EXERCISE REQUIREMENTS — From the line containing "The height and width of the screenshot is (273, 407)." to the end of the listing, write out every line exactly; leave out everything else.
MATERIAL SHOWN below:
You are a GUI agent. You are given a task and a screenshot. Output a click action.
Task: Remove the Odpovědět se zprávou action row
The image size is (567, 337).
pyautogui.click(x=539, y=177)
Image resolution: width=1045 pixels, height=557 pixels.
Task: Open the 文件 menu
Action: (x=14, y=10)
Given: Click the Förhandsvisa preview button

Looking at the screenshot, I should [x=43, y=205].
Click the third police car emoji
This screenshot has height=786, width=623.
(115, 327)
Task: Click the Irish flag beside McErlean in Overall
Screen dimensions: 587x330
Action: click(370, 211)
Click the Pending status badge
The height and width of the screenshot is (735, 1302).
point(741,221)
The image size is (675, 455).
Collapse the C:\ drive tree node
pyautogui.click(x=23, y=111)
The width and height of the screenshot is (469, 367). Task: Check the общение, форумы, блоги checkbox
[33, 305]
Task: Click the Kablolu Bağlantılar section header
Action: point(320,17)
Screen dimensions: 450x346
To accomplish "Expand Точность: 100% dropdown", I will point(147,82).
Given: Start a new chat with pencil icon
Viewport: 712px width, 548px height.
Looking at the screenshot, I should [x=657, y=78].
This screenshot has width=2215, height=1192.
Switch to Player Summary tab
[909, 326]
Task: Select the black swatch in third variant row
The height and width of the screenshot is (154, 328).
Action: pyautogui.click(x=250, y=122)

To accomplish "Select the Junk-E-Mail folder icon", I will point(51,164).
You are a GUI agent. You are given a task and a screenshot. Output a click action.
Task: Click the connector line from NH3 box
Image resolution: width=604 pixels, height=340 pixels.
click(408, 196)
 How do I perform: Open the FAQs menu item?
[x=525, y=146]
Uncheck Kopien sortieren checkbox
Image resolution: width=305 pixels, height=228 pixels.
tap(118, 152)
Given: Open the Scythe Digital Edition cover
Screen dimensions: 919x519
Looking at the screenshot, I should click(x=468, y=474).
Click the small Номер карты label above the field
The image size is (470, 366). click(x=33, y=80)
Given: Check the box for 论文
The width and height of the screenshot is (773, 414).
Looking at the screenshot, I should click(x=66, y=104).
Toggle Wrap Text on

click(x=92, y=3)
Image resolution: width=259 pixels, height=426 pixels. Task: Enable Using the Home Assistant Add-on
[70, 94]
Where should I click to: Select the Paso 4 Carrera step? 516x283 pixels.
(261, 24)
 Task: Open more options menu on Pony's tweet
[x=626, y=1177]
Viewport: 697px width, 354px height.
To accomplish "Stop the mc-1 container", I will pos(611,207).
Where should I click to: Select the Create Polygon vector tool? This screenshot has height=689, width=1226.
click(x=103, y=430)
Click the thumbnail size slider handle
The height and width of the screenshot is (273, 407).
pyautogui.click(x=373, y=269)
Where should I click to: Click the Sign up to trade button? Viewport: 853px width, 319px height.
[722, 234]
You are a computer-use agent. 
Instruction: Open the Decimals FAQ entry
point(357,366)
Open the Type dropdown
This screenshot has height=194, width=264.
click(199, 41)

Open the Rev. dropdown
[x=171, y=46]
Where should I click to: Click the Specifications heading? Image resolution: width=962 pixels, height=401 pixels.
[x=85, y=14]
End of MATERIAL SHOWN.
EXERCISE OUTPUT —
The height and width of the screenshot is (273, 407).
pyautogui.click(x=373, y=269)
Where should I click to: Click the Sign up to trade button? Viewport: 853px width, 319px height.
[722, 234]
You are a computer-use agent. 
Instruction: Open the Decimals FAQ entry
point(357,366)
Open the Type dropdown
This screenshot has height=194, width=264.
click(199, 41)

Open the Rev. dropdown
[x=171, y=46]
Where should I click to: Click the Specifications heading? Image resolution: width=962 pixels, height=401 pixels.
[x=85, y=14]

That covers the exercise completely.